Cuando empezaron los museos, comenzamos a cosificar el arte. Los cuadros importantes nunca estuvieron concebidos para estar en un museo, y ahora están colgados unos junto a otros comos piezas de carne en una charcutería. Pasas por delante de ellos, uno detrás de otro, y solamente pasas, no te quedas. Cuando llegas a la Gloria de Tiziano… Ese cuadro nunca estuvo pensado para estar en una de las entradas del museo del Prado, sino al final de unas escaleras en Yuste que daban la sensación de estar ascendiendo al Reino de los Cielos. Ahora ni escalera ni puñetas: ahí colgado en medio de otros cuarenta cuadros, porque hemos cosificado el arte. Nos interesa la cantidad y no la percepción o el tiempo que hay que dedicarle a la obra. Conviene reflexionar sobre estas cosas, porque nos perdemos mucho significado de lo que ha hecho esta especie a la que pertenecemos.
—Escribes desde muy pequeño. Editaste un periódico con su hermano, dos ejemplares, cobrabais una peseta por leerlo y luego os lo devolvían. Eso era el pay per view, ¿no? [risas]
—Bueno, lo de «editar» es mucho. Éramos mi hermano, yo y un grupito de amiguetes en una casa de verano que tenían mis padres a las afueras de Teruel. Debía de ser la época de Lou Grant, serie que alguno recordará y que a mí me fascinó. Tendría nueve años y yo solo sabía que quería contar historias. Le dije a mi padre que ya sabía lo que quería ser de mayor, periodista, y mi padre se horrorizó, porque Teruel era entonces una ciudad de treinta mil habitantes, todo el mundo se conocía, y él sabía que el director del Diario de Teruel se ganaba la vida como callista, porque el periódico no daba para vivir.
—No solo escribes, sino que además dibujas muy bien. Y me dicen que eres un loco de los cómics, sobre todo de los fumetti italianos. ¿Puede que tu hijo se llame Martín por uno de sus personajes, Martin Mystère?

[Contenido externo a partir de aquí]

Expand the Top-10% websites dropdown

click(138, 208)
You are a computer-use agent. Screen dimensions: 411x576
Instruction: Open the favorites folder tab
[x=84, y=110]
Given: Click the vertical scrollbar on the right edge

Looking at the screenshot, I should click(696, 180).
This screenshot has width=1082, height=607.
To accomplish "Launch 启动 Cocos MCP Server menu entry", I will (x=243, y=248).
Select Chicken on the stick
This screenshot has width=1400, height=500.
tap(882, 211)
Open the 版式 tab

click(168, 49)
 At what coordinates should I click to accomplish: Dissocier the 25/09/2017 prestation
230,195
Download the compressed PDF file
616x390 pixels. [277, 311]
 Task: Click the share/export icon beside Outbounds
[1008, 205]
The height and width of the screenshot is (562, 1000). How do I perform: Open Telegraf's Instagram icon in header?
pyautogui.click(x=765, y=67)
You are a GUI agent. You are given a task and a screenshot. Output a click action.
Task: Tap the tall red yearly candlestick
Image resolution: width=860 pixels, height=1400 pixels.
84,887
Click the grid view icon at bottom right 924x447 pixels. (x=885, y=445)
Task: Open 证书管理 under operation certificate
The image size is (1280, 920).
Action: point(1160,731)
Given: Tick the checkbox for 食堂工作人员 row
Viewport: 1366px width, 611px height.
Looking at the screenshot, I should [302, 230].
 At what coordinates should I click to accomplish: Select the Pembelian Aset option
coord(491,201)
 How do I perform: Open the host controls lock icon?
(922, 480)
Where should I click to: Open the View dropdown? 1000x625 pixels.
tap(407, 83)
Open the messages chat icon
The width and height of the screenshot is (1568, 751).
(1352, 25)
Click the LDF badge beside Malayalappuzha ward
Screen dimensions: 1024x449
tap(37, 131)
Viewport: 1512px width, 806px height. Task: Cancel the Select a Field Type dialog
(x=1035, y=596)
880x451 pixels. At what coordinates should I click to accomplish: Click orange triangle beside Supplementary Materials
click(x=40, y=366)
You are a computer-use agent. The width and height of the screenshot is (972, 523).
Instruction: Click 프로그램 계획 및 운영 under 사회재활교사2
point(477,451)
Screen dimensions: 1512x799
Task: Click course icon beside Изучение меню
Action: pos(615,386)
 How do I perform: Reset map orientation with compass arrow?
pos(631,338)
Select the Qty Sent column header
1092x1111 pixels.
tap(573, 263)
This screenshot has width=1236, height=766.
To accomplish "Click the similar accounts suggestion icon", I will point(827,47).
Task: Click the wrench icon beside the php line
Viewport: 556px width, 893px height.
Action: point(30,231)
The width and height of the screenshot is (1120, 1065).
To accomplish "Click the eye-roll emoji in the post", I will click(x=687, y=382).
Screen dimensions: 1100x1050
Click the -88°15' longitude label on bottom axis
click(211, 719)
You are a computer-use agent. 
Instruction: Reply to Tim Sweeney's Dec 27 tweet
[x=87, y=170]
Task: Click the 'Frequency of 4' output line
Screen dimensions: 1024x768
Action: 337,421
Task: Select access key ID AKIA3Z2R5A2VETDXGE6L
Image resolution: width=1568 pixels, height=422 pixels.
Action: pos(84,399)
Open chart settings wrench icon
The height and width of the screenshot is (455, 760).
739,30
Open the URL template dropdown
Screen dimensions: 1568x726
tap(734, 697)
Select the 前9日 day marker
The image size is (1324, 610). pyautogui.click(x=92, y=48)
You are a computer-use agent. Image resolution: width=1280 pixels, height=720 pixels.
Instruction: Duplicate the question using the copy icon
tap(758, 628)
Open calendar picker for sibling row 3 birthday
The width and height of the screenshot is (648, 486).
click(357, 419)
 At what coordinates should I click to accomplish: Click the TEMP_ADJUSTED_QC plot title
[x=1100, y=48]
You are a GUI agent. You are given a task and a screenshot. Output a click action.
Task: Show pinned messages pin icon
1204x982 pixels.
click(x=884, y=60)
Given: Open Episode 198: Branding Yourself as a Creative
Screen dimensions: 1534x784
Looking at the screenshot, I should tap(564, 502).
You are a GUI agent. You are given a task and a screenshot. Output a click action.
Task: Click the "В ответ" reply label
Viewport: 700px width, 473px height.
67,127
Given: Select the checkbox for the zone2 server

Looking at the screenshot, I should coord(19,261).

—¿Esa sospecha de dónde la has sacado?
—Me protege la Constitución. [risas]
—Los fumetti son un estilo de cómic muy popular en los quioscos italianos, y ese Martin Mystère es un tipo alto, rubio, guapo, con un Maserati en la puerta, que vive en un callejón sin salida en Nueva York, y que es «detective de lo imposible», investigando misterios desde la Atlántida a cualquier otra cosa. Su compañero de aventuras es un neanderthal que él rescató en una de sus peripecias, y a mí esto me fascinó, claro. Algunos quizá serán fans míos, pero yo también soy fan a mi vez de otra gente, y yo era fan de su autor, Alfredo Castelli, al que conocí en Milán hace unos años y con el que me hice una foto como si hubiera sido el Santo Advenimiento. Y sí, cuando pensé en nombres para mi hijo, me vino el de Martin Mystère a la cabeza, pero también por la muy característica torre mudéjar de San Martín, en Teruel, que está al lado de la Biblioteca Municipal, donde yo iba a leer. Además, tanto a mi mujer como a mí nos parecía un nombre de esos perfectos, raros: no admite diminutivos —a mí me llamaban Javi, cosa que me fastidiaba—, se escribe igual en muchos idiomas importantes, y además remite al maravilloso san Martín de Tours, que según la leyenda parte su capa para compartirla con un pobre, que luego resultó ser Jesucristo. Bueno, pues era un nombre que lo tenía todo.
—¿Es cierto que ahora andas metido en temas del románico, tras el gótico de Las puertas templarias?
—Sí, mi próximo libro toca ese tema. Solo puedo decir que es una novela que empieza con una pregunta: «¿De dónde vienen las ideas?». ¿De dónde viene la chispa creativa, la inspiración, el genio, el talento? ¿Por qué unos la desarrollan y otros no? ¿Por qué es algo tan fugaz que hay que apresurarse para atraparlo como sea? Ese es el origen de la peripecia, que me lleva por el arte románico y otros lugares. Yo empecé joven a escribir y tengo diez libros publicados, pero no soy un autor de esos que llaman «prolíficos». Yo no saco un libro cada año, sino cada tres, más o menos, porque me lleva mucho tiempo investigar y también porque es un deleite aprender mientras investigo. Este libro me ha llevado tres años, y ya estoy finiquitándolo.
—¿En él vamos a tener intriga?
—Sin duda, yo no concibo la literatura sin intriga. Es lo que te hace pasar las páginas. Puede ser romántica, histórica, contemporánea, pero si no hay intriga no hay novela.
—¿Es cierto que te intercambias novelas firmadas con Dan Brown?
—Sí, lo conocí hace unos años, cuando mis libros comenzaron a publicarse en Estados Unidos, aunque tocamos los temas que nos interesan de manera distinta. En Brown la acción importa tanto que al final a veces no sabes por qué corren los personajes —y esto se lo he dicho a él—, mientras que en mis libros importa más el mensaje y el punto de vista del lector. Los maestros que más me han fascinado son los que me han mostrado más de lo que yo creía saber, o al menos a verlo desde otro punto de vista, y eso es lo que he intentado hacer yo con mis libros.
—Y ya para terminar, ¿quién compra en tu casa las Panteras Rosas y los Phoskitos?
—[se ríe] Los compro yo. Son para mí, pero mis hijos me los roban.
—Termino con una cita del libro: «Cuando lo normal se transgrede, la memoria humana es capaz de retener hasta el menor detalle asociado a ese episodio». Esto es lo que me pasa a mí con los libros de Javier Sierra. Ha sido un honor y un placer, y espero no haberte estropeado algún secreto con las preguntas.